If you live by the oil price, die by the oil price, and with the price of crude more than 40 percent lower now than it was a year ago, the world’s petrostates are running in the red. Analysts say that if the price drops much further, the Middle East will have to start aggressively draining its rainy day funds. The FT reports:
More than a third of Middle Eastern sovereign wealth funds expect new funding to decrease as the region adjusts to a period of lower oil prices, research suggests. […]
If the oil price environment persists, there is a growing recognition that governments may need to tap into fund assets to finance sizeable spending programmes to deliver economic growth for growing populations.
[Invesco’s 2015 global sovereign asset management survey] found that 62 per cent of regional funds believed that they would have to liquidate assets to fund fiscal shortfalls if oil prices were to fall to $40 a barrel for two years — which, at least for now, seems a distant prospect.
After the price of oil crashed during the 2008 financial crisis it quickly climbed back above $100 per barrel and stayed there for more than three and a half years. If you were buying crude, this wasn’t a welcome development.

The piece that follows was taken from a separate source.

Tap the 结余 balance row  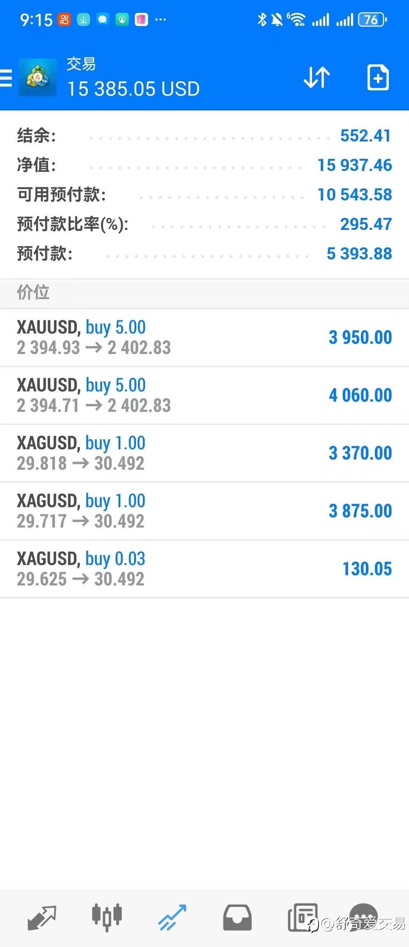205,136
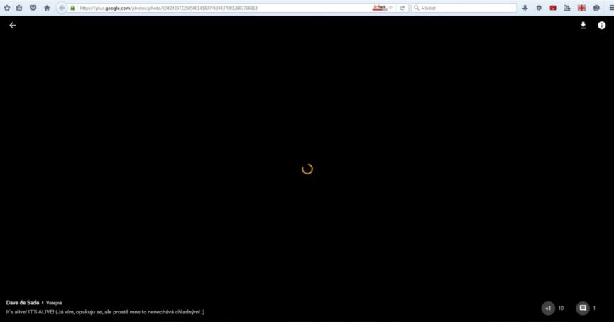Image resolution: width=614 pixels, height=322 pixels.
Task: Reload the current page
Action: point(402,8)
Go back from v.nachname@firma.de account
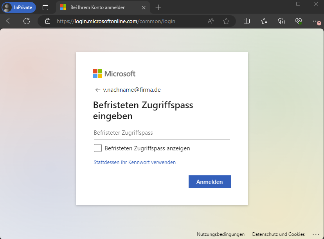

If you were selling it however, these were heady days, and the world’s petrostates lived large. In the Middle East, many oil-backed regimes used these increased revenues to boost government spending, a largesse that was especially useful in helping quell social unrest during the Arab Spring.
And now the party’s over, and with U.S. shale proving surprisingly resilient and OPEC intent on keeping up output, it doesn’t look to be starting up anytime soon.